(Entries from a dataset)
++++++

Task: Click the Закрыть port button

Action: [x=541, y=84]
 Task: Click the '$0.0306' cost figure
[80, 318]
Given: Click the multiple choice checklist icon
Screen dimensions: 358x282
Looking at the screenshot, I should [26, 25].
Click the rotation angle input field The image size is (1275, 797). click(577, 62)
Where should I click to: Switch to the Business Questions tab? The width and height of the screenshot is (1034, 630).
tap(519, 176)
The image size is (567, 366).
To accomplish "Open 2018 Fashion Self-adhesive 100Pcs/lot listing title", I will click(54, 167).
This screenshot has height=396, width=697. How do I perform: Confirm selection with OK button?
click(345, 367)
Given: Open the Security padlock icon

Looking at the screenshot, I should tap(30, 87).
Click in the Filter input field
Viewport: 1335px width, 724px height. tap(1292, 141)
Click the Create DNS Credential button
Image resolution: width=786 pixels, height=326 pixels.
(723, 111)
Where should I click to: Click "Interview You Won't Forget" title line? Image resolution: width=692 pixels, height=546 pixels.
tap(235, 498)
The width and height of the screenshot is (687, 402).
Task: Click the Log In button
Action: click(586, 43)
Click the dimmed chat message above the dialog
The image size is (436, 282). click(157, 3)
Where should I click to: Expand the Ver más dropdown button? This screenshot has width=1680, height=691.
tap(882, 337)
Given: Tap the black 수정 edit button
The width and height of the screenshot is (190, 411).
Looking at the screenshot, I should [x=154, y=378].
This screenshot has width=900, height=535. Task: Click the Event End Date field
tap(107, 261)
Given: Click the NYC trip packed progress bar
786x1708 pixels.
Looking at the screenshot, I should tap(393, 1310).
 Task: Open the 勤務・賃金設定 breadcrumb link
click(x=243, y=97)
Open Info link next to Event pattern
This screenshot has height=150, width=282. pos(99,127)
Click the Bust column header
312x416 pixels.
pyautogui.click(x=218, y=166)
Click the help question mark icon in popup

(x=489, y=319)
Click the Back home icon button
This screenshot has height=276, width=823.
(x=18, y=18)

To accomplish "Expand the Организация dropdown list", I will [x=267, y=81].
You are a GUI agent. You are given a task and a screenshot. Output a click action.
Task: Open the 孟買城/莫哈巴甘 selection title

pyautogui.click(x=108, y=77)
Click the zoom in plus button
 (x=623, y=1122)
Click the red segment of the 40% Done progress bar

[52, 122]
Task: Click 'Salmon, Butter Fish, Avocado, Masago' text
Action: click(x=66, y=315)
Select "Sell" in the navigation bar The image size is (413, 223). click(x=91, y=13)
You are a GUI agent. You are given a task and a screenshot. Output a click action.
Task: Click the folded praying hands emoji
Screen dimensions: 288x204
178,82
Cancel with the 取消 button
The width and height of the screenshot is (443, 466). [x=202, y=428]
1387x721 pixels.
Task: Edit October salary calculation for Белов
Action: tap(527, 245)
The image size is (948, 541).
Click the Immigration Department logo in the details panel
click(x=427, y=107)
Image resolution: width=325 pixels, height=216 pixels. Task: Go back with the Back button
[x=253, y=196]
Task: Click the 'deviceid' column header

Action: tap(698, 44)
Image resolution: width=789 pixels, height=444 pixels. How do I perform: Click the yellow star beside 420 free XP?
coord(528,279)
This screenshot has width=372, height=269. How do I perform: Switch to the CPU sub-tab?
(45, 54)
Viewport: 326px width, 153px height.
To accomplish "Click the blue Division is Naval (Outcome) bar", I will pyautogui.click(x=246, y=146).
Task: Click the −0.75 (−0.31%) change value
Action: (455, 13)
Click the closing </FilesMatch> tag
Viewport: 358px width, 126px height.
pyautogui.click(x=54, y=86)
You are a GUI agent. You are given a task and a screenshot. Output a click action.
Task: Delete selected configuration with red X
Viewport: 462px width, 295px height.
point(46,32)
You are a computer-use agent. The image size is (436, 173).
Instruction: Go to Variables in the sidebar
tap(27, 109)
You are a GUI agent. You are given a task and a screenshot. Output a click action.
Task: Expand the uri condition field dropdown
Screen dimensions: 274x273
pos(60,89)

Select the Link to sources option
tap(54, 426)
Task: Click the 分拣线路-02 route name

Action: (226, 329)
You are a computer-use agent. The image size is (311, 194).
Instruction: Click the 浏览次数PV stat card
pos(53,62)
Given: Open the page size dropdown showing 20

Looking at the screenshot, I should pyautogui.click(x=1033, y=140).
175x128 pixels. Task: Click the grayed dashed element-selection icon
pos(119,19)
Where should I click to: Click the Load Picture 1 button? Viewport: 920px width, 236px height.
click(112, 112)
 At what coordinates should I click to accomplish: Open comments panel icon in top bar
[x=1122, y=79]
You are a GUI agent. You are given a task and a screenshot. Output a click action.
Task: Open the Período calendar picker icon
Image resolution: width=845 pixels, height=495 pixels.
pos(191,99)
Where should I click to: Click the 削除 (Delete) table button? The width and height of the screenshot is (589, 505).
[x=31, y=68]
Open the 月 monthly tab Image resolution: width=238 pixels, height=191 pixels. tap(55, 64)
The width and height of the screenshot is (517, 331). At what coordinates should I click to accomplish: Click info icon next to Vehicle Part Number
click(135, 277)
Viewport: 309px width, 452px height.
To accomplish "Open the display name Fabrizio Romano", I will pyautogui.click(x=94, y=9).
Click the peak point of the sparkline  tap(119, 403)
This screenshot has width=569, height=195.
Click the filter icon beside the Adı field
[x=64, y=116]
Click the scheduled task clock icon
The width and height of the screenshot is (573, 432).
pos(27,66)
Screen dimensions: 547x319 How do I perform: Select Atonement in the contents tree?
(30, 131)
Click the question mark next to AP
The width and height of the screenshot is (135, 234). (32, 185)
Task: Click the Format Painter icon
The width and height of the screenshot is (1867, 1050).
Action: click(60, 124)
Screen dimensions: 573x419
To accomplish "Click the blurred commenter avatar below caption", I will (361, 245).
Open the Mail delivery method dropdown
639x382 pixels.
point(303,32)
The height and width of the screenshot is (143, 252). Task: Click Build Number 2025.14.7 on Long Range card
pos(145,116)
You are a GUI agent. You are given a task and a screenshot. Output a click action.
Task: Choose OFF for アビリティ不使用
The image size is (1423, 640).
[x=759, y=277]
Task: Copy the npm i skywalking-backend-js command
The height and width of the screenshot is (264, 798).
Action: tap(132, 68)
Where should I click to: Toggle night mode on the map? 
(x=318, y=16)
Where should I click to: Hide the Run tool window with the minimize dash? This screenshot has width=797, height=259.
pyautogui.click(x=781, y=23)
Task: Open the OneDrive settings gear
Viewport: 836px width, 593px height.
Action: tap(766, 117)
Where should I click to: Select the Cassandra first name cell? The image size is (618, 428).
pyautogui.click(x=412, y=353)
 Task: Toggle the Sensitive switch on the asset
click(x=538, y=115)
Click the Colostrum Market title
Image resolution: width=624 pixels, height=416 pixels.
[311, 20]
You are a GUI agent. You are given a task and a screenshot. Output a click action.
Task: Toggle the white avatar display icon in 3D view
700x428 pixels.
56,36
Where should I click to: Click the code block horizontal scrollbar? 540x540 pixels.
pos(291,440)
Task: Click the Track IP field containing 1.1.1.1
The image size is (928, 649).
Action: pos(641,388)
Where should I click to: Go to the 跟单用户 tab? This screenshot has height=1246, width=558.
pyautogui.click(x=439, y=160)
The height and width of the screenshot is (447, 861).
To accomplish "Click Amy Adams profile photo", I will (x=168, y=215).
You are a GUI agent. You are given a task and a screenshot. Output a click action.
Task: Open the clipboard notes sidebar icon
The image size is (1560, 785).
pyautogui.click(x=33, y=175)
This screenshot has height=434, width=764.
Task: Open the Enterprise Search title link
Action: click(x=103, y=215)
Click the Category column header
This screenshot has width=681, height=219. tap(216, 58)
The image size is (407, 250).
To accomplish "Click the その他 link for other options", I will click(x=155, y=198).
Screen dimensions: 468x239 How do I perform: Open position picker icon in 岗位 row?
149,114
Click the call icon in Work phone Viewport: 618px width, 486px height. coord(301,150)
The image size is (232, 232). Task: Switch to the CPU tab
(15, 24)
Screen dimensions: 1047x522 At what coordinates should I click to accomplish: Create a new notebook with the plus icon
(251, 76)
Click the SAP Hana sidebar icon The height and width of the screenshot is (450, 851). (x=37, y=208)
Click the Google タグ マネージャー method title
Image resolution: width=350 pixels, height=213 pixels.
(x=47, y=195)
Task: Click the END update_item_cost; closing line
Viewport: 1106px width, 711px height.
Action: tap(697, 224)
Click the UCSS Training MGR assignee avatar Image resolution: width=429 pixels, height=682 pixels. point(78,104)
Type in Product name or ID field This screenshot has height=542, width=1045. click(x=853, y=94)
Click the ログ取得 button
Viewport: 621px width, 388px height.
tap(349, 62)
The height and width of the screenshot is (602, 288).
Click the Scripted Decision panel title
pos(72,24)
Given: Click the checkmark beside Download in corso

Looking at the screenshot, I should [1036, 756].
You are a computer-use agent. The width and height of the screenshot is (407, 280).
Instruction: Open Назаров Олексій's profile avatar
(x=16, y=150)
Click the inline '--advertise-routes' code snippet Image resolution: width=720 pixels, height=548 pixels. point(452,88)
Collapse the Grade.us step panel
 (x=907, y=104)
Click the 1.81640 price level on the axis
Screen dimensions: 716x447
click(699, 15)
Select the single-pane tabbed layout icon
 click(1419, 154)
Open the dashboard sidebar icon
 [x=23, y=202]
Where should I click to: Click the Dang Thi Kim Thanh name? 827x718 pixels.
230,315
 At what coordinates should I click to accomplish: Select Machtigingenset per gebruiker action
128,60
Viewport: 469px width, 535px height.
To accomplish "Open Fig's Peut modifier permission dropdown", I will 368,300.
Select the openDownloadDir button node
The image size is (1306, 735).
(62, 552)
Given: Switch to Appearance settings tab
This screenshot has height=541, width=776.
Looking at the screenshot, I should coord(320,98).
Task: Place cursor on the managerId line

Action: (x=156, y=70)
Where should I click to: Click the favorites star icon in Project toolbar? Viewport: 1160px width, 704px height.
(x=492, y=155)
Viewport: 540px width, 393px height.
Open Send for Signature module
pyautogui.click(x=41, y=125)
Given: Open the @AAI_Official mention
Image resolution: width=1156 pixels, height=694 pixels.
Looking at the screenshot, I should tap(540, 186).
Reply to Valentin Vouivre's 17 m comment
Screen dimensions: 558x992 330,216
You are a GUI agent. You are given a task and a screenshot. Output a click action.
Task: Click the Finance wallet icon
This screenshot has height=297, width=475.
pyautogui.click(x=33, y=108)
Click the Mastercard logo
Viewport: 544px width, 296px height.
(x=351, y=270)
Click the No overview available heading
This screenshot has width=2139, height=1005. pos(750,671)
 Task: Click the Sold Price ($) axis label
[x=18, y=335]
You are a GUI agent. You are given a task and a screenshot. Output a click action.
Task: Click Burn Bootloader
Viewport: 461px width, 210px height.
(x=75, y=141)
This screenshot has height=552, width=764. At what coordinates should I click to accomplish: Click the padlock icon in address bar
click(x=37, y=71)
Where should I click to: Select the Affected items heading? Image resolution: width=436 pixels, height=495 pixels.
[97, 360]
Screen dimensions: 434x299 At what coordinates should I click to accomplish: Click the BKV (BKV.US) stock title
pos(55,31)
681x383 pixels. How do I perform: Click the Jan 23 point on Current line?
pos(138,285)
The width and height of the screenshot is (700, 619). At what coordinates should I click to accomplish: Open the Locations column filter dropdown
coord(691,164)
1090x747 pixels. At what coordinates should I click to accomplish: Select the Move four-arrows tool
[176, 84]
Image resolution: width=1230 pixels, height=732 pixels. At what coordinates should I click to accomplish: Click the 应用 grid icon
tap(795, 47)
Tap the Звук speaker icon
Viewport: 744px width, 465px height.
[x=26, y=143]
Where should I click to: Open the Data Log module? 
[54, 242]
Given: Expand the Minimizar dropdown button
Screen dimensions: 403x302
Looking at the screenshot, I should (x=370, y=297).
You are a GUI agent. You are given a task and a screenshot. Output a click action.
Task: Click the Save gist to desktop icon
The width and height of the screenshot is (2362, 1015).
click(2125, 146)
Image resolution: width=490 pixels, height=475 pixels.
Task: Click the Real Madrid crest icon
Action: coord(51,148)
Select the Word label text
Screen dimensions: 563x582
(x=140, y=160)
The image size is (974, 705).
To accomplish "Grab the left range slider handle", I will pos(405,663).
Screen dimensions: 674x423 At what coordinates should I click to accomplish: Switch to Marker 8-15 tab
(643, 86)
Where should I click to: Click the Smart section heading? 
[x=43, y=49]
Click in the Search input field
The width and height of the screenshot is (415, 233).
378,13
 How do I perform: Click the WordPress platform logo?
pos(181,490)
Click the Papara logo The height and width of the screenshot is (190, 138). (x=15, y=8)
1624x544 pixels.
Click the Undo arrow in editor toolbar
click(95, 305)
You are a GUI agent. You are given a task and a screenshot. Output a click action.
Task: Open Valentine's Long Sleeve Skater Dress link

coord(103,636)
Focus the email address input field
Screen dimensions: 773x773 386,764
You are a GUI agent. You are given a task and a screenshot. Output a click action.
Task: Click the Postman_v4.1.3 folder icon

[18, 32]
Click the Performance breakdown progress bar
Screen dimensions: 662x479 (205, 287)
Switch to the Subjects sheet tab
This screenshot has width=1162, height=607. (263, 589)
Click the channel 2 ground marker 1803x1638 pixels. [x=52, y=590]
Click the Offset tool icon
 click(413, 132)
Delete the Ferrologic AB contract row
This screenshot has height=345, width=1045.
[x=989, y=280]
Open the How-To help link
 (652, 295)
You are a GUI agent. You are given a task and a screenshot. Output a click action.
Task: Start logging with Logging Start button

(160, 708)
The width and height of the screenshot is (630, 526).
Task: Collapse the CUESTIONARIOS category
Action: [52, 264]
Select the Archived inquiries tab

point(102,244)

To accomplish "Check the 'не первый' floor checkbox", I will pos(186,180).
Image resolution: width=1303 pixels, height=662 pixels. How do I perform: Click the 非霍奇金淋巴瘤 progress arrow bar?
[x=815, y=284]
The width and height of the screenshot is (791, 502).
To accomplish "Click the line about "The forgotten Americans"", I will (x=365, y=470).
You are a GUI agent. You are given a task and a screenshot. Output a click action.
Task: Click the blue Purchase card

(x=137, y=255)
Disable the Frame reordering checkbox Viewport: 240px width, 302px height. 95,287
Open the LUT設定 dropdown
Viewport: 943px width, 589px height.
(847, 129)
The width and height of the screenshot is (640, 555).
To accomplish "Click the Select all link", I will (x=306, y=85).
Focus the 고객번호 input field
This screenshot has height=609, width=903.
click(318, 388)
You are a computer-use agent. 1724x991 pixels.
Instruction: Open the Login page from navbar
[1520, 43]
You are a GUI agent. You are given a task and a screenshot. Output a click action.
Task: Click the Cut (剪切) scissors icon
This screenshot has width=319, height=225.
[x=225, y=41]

++++++

- _What the task requires_
Rewrite the lines of the listing between the line holding "Click in the Filter input field" and the line holding "tap(882, 337)", inclusive, swapping "dimmed" for "faded" and leaving everything else unchanged.

- _Solution for this problem_
Click in the Filter input field
Viewport: 1335px width, 724px height. tap(1292, 141)
Click the Create DNS Credential button
Image resolution: width=786 pixels, height=326 pixels.
(723, 111)
Where should I click to: Click "Interview You Won't Forget" title line? Image resolution: width=692 pixels, height=546 pixels.
tap(235, 498)
The width and height of the screenshot is (687, 402).
Task: Click the Log In button
Action: click(586, 43)
Click the faded chat message above the dialog
The image size is (436, 282). click(157, 3)
Where should I click to: Expand the Ver más dropdown button? This screenshot has width=1680, height=691.
tap(882, 337)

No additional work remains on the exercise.